3.5 Interventional & surgical options

  • Pericardiocentesis for tamponade or large symptomatic effusions; drainage usually guided by echo/fluoroscopy.
  • Selected procedures (balloon pericardiotomy; intrapericardial therapies) in refractory cases at experienced centres.
  • Pericardiectomy for chronic constrictive pericarditis not responding to medical therapy—preferably in high-volume centres.
  • Refractory myocarditis: durable LVAD or heart transplantation may be considered when recovery is not achievable.

3.6 Arrhythmias & sudden cardiac death prevention

  • Risk-stratify using symptoms, ECG, ambulatory monitoring and CMR (extent/location of LGE).
  • Wearable defibrillator may be considered short-term in higher-risk cases; ICD decisions are typically revisited after 3–6 months of follow-up when inflammation has settled.

4) Follow-up, return-to-exercise & red flags

Follow-up schedule

  • Review at 6–12 weeks; repeat echo if initial LV impairment
  • CMR at 3–6 months for myocarditis or persistent symptoms
  • Holter/stress testing where arrhythmia risk is suspected

Return-to-exercise

  • Pericarditis: gradual return once pain and CRP have normalised
  • Myopericarditis/myocarditis: usually ≥3–6 months; require symptom resolution, normal biomarkers and no significant arrhythmias
  • Athletes: follow sports-cardiology protocols

Red-flag symptoms

  • Severe/worsening chest pain, new breathlessness or fainting
  • Palpitations with dizziness/blackouts; sustained rapid/irregular heartbeat
  • Fever not settling; leg swelling; signs of heart failure

If acutely unwell, call 999 or attend the Emergency Department.

6) Prognosis

Most people with uncomplicated pericarditis or myopericarditis have a good outlook…

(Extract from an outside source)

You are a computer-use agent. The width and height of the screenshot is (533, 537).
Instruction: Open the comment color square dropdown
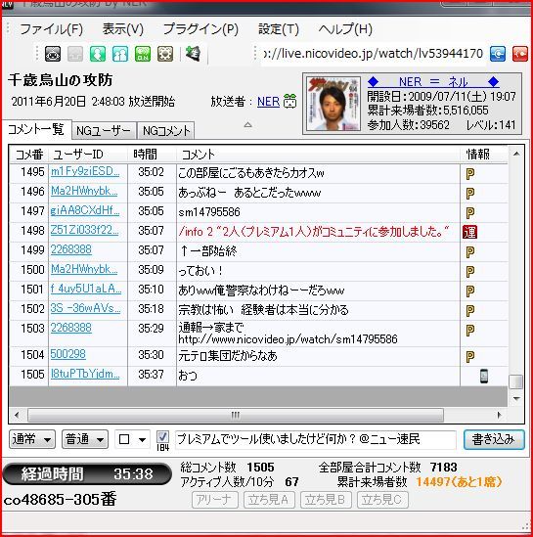[132, 439]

7) Knowledge gaps & research priorities

  • Predictors of relapse and optimal duration of colchicine
  • Risk stratification for arrhythmias when myocarditis is MRI-only
  • When/how to use immunosuppression in non-infective IMPS
  • Exercise prescription and return-to-play frameworks across the spectrum

Read the ESC guidance: 10.1093/eurheartj/ehaf192

8) Quick FAQs

  • Can IMPS come back? Yes. Recurrence is possible, especially in pericarditis; colchicine lowers risk.
  • Can I exercise? Yes, but timing depends on phenotype; follow the return-to-exercise advice above.
  • Is this a heart attack? No – symptoms can mimic a heart attack, but arteries are not blocked.